Preheat the oven to 350°F (175°C). Grease two 9‑inch round cake pans and line the bottoms with parchment.

Step 02

In a large bowl, cream the butter and sugar until pale and fluffy. Beat in the eggs one at a time, then stir in vanilla.

Step 03

Whisk together flour, baking powder, and salt. Alternately add the dry mixture and milk to the butter mixture, beginning and ending with the dry ingredients.

Step 04

Divide batter evenly, pour into prepared pans, and bake for 25‑30 minutes, or until a toothpick comes out clean.

Step 05

Allow cakes to cool completely, then wrap each layer in plastic wrap and freeze for at least 30 minutes.

Step 06

Soften the vanilla ice cream slightly (10‑15 seconds in the microwave). Spread a thin layer of softened ice cream on the first cake layer, sprinkle lemon zest, then place the second layer on top.

Step 07

Cover the assembled cake with the remaining ice cream, smoothing the surface. Return to the freezer for at least 2 hours.

Step 08

Before serving, brush the top with melted butter, add berries or a drizzle of chocolate sauce, and slice with a hot knife.

Notes & Tips

  • 1

    If you prefer a fruit‑infused ice cream, try the mint chocolate chip version for a refreshing twist.

  • 2

    For a lighter version, substitute half of the butter with unsweetened applesauce.

  • 3

    Keep the cake on a sturdy tray; the frozen layers can be heavy.

Tools You'll Need

  • 9‑inch round cake pans

  • Electric mixer

  • Spatula

  • Plastic wrap

  • Freezer‑safe serving platter

  • Hot, wet knife

Must-Know Tips

  • Freeze cake layers before stacking; it prevents sogginess.

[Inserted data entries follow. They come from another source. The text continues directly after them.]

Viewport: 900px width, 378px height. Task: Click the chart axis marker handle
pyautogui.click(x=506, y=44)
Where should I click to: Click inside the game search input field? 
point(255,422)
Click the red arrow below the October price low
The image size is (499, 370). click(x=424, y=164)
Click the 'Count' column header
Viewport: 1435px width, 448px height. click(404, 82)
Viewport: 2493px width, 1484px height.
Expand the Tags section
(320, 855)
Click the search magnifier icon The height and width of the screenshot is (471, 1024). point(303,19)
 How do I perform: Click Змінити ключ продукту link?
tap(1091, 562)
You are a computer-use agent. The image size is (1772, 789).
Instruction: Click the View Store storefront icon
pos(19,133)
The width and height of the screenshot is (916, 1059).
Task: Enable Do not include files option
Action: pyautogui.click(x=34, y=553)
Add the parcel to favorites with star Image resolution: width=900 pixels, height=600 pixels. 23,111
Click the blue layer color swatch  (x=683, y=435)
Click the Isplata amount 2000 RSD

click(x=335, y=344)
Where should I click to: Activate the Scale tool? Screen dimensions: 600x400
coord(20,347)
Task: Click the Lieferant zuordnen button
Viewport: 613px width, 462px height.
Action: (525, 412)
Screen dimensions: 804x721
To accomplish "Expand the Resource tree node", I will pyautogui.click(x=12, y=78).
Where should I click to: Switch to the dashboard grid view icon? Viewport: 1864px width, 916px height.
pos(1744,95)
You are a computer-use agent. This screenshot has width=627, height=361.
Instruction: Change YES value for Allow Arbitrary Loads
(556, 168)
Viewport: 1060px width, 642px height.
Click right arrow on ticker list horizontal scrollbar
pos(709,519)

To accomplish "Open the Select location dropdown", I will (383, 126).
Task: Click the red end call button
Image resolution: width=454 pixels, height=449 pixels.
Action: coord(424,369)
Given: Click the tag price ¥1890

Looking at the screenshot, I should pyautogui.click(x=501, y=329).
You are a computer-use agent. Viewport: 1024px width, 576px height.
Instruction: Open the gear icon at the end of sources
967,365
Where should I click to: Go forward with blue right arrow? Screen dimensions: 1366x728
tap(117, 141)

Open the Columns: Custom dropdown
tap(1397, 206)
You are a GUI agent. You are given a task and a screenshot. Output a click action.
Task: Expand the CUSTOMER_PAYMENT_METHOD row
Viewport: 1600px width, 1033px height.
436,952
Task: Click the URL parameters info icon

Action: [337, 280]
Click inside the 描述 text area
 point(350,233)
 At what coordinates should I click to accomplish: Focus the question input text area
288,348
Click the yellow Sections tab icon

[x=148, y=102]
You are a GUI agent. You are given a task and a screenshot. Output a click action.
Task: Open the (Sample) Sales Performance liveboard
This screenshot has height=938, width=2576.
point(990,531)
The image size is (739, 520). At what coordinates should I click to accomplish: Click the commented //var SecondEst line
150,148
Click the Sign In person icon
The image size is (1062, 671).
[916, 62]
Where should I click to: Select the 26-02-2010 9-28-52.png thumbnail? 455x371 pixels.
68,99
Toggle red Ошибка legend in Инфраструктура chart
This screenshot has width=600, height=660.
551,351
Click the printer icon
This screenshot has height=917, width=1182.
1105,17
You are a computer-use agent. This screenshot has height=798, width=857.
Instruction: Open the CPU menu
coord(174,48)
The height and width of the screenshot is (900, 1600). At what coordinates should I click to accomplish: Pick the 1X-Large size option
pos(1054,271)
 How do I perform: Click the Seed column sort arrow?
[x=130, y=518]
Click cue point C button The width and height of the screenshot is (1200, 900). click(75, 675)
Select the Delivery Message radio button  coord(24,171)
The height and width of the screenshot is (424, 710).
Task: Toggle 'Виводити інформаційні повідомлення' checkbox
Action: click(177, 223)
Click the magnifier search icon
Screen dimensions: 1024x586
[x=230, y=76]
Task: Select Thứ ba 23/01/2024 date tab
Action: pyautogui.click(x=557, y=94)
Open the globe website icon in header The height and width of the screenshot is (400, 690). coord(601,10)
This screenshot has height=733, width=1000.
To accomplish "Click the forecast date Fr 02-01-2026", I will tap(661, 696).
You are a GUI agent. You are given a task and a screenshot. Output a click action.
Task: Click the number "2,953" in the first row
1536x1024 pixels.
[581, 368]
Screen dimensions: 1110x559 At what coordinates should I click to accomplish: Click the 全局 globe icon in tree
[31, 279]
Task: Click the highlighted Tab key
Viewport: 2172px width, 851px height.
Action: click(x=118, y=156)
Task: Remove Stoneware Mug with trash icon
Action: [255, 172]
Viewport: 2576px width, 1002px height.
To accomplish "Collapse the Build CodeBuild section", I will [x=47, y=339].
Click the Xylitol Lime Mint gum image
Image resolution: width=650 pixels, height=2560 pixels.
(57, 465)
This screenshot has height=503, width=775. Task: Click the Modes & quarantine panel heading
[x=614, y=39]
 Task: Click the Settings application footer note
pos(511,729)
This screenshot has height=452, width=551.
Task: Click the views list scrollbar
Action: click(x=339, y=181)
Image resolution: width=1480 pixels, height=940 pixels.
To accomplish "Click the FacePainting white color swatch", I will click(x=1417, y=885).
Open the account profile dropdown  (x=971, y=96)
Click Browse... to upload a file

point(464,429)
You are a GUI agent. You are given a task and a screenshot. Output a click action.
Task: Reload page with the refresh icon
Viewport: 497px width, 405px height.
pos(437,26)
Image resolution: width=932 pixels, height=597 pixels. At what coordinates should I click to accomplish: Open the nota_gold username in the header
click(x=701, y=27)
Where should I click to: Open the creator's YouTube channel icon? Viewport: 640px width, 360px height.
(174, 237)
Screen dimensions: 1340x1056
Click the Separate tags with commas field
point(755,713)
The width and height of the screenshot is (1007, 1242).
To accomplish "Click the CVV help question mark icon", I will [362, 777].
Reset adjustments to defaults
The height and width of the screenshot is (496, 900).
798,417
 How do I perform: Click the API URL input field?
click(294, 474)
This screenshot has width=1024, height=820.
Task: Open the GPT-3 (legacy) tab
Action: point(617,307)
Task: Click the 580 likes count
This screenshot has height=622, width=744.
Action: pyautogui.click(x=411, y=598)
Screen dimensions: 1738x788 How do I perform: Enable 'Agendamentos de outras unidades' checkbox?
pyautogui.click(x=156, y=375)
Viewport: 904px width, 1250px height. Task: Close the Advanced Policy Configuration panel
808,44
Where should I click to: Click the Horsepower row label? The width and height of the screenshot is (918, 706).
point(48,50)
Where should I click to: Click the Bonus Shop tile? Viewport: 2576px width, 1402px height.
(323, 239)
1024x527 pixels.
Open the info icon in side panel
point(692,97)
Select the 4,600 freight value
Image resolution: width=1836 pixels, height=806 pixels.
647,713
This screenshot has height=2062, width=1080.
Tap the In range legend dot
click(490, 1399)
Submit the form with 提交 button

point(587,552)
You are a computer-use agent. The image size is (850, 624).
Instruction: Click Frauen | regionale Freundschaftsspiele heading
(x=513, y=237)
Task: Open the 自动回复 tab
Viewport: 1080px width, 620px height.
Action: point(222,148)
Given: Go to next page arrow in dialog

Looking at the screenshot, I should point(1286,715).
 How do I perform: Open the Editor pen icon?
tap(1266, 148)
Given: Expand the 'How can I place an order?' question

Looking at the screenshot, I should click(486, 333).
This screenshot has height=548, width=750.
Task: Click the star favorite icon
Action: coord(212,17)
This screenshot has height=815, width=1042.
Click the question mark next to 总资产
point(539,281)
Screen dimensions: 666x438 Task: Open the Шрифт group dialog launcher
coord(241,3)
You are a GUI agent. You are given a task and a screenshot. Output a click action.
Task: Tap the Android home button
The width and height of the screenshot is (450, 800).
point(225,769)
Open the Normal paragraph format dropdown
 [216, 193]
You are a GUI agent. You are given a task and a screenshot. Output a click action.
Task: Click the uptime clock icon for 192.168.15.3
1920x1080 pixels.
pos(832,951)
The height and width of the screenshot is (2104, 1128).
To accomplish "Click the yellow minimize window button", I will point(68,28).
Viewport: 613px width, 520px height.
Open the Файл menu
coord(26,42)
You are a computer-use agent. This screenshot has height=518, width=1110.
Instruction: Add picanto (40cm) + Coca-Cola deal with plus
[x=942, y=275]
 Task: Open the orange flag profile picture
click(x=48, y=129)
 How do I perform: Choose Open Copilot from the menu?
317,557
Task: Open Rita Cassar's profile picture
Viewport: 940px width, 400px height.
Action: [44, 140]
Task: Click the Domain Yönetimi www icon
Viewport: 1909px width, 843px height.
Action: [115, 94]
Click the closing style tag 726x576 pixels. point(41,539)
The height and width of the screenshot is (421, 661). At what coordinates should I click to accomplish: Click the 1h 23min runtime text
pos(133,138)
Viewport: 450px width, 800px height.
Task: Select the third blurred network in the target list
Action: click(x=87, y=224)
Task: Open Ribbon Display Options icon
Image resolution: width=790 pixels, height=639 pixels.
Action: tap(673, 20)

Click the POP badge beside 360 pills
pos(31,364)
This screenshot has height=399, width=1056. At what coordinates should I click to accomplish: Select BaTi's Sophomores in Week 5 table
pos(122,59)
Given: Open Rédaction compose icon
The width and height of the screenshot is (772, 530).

  • Soften ice cream just enough to spread, not melt.

  • Use a hot knife for clean, smooth slices.

Professional Secrets

  • Room‑temperature butter creates a tender crumb.

  • High oven heat gives the cake a light, airy texture.

  • A quick brush of melted butter adds shine and flavor.

Lila Grace

Recipe by

Lila Grace

Lila creates magical desserts 🍫🧁, sprinkles joy 🌈✨, and shares sweet moments 🍬💖. Her kitchen is full of smiles 😄 and sugar-dusted memories 🍪🍯.